Convert the stretch of the listing from the line containing "US oil price" through the line containing "will [x=355, y=23]." into a numbered list, leaving out blank lines. Include only those lines, both ends included.

Start of Recorded information

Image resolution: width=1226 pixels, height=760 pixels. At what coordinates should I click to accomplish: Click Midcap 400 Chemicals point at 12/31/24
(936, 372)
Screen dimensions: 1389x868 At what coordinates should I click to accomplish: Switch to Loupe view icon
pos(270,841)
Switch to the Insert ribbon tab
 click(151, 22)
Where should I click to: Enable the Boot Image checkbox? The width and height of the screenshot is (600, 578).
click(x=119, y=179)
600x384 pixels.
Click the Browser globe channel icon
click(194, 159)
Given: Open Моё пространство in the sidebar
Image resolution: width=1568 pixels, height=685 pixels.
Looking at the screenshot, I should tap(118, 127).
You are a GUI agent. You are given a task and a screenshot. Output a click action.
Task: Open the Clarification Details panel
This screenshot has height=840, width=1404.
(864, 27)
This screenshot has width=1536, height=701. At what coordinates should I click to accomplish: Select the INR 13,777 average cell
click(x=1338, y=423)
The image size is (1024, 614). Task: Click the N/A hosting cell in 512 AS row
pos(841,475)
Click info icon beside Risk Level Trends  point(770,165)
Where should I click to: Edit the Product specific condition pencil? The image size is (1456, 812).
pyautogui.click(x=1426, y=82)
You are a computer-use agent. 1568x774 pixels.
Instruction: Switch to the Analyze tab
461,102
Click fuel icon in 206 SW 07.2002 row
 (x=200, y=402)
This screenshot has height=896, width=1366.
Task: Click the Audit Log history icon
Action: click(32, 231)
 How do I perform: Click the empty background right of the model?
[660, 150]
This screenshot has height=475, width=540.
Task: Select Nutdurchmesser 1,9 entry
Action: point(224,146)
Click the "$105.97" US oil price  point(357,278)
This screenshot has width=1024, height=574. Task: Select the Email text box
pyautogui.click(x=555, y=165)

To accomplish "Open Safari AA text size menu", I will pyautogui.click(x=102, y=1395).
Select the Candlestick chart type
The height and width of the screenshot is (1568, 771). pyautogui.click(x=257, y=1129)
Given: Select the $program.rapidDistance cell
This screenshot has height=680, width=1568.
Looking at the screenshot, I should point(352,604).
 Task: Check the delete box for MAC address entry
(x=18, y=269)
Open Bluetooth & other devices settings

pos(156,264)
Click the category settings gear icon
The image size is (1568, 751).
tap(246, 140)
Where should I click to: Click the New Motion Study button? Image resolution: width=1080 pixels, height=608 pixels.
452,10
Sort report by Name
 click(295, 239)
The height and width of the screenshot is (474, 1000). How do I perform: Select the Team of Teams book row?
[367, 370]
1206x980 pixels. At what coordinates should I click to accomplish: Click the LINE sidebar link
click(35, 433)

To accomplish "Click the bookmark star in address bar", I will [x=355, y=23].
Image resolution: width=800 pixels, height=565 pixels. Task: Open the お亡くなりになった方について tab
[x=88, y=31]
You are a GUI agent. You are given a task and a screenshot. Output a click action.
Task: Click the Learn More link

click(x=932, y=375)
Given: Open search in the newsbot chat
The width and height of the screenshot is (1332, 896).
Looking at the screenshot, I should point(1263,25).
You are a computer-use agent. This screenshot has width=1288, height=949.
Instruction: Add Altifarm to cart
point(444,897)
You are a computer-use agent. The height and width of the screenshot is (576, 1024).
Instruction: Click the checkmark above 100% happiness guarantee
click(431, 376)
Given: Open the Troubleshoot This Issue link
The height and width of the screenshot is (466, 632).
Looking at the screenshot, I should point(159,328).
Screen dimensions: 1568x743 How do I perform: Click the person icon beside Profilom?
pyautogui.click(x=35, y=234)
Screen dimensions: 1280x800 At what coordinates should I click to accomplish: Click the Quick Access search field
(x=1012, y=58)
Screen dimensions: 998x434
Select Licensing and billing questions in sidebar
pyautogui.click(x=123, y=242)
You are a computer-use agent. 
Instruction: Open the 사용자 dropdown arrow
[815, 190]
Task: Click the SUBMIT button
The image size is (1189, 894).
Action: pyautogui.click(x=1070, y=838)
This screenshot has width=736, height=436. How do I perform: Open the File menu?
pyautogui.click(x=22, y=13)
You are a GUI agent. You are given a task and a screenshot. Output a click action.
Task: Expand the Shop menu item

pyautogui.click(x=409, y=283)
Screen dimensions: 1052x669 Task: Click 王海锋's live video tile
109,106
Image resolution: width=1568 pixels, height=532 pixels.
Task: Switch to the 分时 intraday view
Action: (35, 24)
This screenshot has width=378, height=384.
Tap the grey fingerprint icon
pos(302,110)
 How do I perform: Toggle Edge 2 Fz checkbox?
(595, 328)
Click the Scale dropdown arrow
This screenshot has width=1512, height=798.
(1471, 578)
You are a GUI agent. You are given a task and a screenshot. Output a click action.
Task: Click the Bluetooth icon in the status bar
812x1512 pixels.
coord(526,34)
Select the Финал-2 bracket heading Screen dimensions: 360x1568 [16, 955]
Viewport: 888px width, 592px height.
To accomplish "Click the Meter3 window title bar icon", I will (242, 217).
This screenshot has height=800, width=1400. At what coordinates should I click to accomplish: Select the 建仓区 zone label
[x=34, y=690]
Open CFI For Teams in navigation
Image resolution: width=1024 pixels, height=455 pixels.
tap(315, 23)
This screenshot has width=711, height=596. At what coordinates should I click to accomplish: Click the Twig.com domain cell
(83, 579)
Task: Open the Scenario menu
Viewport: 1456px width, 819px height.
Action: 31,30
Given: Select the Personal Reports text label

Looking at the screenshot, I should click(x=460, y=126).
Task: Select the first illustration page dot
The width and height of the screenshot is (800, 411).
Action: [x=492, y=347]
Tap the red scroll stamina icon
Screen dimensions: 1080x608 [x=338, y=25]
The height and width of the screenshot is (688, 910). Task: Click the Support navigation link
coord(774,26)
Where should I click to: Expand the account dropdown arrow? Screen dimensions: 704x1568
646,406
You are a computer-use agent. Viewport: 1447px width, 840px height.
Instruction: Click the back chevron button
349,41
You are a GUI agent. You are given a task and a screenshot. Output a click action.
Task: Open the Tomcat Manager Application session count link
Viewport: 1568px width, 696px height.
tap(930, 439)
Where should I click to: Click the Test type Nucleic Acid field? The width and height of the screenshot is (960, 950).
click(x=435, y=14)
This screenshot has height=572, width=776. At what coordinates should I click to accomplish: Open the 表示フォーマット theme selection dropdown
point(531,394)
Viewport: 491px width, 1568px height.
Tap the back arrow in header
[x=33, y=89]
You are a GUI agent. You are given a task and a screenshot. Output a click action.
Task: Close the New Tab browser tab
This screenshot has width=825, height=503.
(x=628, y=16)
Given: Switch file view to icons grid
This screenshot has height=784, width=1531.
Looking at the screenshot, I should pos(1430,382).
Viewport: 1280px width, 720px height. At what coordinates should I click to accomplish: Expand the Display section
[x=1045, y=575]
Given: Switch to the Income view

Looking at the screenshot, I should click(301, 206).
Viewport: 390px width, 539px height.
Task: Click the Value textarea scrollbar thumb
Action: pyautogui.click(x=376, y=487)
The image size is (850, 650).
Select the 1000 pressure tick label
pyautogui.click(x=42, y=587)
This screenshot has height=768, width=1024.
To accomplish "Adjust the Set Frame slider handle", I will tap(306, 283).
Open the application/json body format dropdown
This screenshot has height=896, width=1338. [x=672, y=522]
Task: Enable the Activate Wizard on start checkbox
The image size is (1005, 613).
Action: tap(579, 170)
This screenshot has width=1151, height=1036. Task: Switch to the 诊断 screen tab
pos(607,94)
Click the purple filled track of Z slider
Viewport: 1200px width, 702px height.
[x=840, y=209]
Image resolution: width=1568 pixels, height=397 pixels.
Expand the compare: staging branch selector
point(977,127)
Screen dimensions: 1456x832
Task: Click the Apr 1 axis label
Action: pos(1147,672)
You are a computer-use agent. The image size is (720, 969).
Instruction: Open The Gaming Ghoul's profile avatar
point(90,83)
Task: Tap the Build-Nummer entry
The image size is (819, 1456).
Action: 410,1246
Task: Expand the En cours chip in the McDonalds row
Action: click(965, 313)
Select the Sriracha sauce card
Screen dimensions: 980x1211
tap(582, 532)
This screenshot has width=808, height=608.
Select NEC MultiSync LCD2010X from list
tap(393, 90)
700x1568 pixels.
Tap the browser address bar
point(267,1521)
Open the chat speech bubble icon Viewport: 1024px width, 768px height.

End of Recorded information

- _Result of the task_:
1. Click the "$105.97" US oil price  point(357,278)
2. This screenshot has width=1024, height=574. Task: Select the Email text box
3. pyautogui.click(x=555, y=165)
4. To accomplish "Open Safari AA text size menu", I will pyautogui.click(x=102, y=1395).
5. Select the Candlestick chart type
6. The height and width of the screenshot is (1568, 771). pyautogui.click(x=257, y=1129)
7. Given: Select the $program.rapidDistance cell
8. This screenshot has height=680, width=1568.
9. Looking at the screenshot, I should point(352,604).
10.  Task: Check the delete box for MAC address entry
11. (x=18, y=269)
12. Open Bluetooth & other devices settings
13. pos(156,264)
14. Click the category settings gear icon
15. The image size is (1568, 751).
16. tap(246, 140)
17. Where should I click to: Click the New Motion Study button? Image resolution: width=1080 pixels, height=608 pixels.
18. 452,10
19. Sort report by Name
20.  click(295, 239)
21. The height and width of the screenshot is (474, 1000). How do I perform: Select the Team of Teams book row?
22. [367, 370]
23. 1206x980 pixels. At what coordinates should I click to accomplish: Click the LINE sidebar link
24. click(35, 433)
25. To accomplish "Click the bookmark star in address bar", I will [x=355, y=23].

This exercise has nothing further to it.